Methods. The left hemispheres of 60 rats were subjected to controlled cortical impact injury (CCII). In one group of animals the mean arterial blood pressure (MABP) was lowered for 30 minutes to 80, 70, 60, 50, or 40 mm Hg 4 hours after contusion by using hypobaric hypotension. In another group of animals the MABP was elevated for 3 hours to 120 or 140 mm Hg 4 hours after contusion by administering dopamine. The MABP was not changed in respective control groups. Intracranial pressure (ICP) was monitored with an ICP microsensor. The rats were killed 28 hours after trauma occurred and contusion volume was assessed using hematoxylin and eosin—stained coronal slices. No significant change in contusion volume was caused by a decrease in MABP from 94 to 80 mm Hg (ICP 12 ± 1 mm Hg), but a reduction of MABP to 70 mm Hg (ICP 9 ± 1 mm Hg) significantly increased the contusion volume (p < 0.05). A further reduction of MABP led to an even more enlarged contusion volume.
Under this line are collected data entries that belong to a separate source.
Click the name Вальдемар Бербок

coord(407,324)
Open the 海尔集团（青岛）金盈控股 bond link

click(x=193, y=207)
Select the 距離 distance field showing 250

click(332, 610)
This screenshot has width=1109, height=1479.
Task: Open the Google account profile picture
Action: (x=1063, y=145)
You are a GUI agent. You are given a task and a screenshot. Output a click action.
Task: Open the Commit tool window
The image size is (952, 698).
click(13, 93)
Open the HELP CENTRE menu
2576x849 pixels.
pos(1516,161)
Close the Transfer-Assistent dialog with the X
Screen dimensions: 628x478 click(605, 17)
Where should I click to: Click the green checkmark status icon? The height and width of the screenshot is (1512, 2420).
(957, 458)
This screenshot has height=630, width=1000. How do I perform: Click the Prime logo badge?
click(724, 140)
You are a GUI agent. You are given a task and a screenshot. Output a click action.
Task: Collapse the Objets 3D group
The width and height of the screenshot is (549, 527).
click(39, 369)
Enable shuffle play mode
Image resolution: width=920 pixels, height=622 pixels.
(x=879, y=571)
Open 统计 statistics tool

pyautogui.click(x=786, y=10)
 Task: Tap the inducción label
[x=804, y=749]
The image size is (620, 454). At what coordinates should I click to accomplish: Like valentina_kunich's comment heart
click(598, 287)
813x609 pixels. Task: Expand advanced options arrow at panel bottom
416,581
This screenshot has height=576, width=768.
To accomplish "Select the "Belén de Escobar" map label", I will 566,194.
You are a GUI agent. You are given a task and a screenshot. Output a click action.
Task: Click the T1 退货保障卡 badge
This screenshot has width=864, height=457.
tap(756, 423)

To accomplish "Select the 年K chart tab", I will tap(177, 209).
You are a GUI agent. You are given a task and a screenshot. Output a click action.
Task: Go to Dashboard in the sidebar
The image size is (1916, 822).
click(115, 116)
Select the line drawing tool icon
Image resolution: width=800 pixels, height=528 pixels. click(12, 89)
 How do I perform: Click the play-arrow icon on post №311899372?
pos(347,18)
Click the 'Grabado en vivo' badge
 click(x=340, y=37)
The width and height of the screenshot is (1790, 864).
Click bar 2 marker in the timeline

Although an elevation of MABP to 120 mm Hg (ICP 16 ± 2 mm Hg) did not significantly affect contusion volume, there was a significant increase in the contusion volume at 140 mm Hg MABP (p < 0.05; ICP 18 ± 1 mm Hg).

Conclusions. Under these experimental conditions, CPP should be kept within 70 to 105 mm Hg to minimize posttraumatic contusion volume. A CPP of 60 mm Hg and lower as well as a CPP of 120 mm Hg and higher should be considered detrimental.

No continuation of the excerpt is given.